Open beaugunderson opened 3 years ago
One clue--this was 1.4gb of a single object with ~66k keys. I just switched to serializing it as an array instead (and re-constructing the object for fast lookups after reading) and the issue went away. It will probably not be very common for someone to use msgpackr this way, but my dataset grew from something much more modest until it it exceeded whatever limit I hit here. :)
Try using variableMapSize: true
option to create the Packr
, otherwise msgpackr uses 16-bit map length (for performance). I'll add some notes to the docs to make this clearer.
That has to be it, just crossed key 65,536 :)
On Fri, Jul 30 2021 at 20:19, Kris Zyp @.***> wrote:
Try using variableMapSize: true option, otherwise msgpackr uses 16-bit map length (for performance). I'll add some notes to the docs to make this clearer.
— You are receiving this because you authored the thread.
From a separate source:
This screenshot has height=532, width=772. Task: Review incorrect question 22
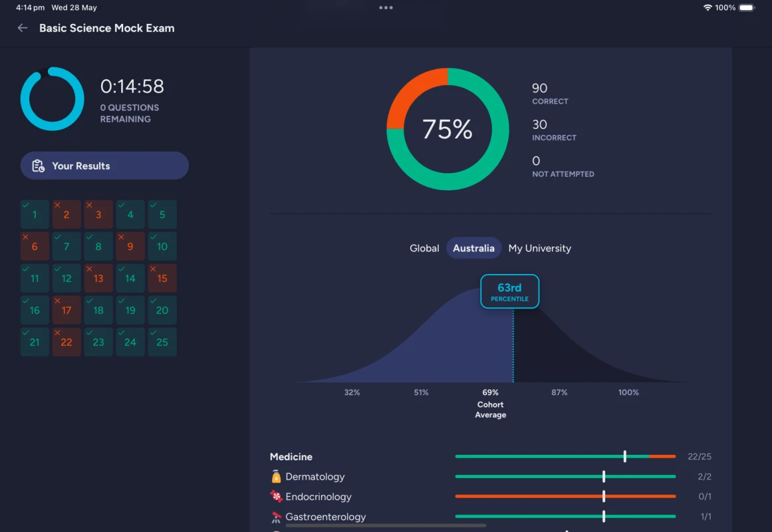click(x=66, y=342)
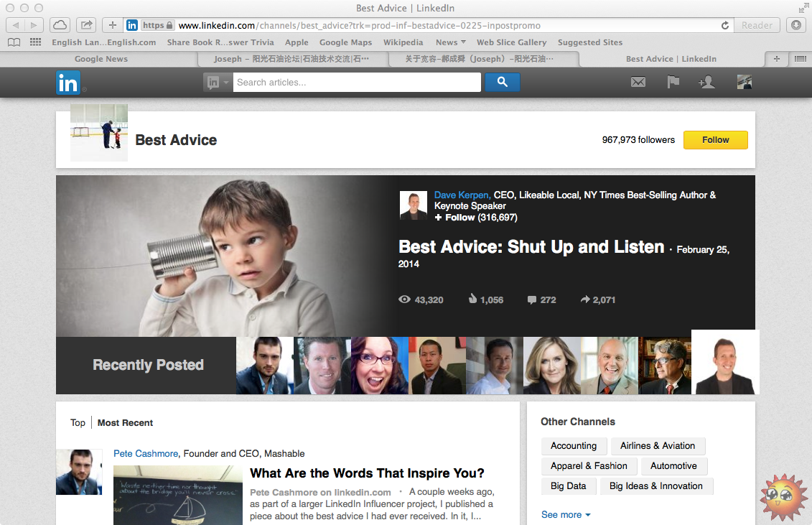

Reply to this email directly, view it on GitHub https://github.com/kriszyp/msgpackr/issues/34#issuecomment-890283476, or unsubscribe https://github.com/notifications/unsubscribe-auth/AAAPCXY7UO53N3FPE237FV3T2NTU5ANCNFSM5BJRFZ3Q .
Hmm, there seems to be a gap in documentation.
Specifying variableMapSize: true
on the decoder results in getting JavaScript Map
s instead of JavaScript objects. The docs there say it only applies when useRecords is disabled, and mapAsObjects says it will default to enabled if useRecords is disabled, which leaves me to believe I should be getting objects.
This does work though:
const unpackr = new Unpackr({ mapsAsObjects: true, variableMapSize: true });
Hmm, variableMapSize: true
also seems to cause decoding to take much longer than an additional 10%, it's gone from ~1 second to minutes for a 102mb msgpack file.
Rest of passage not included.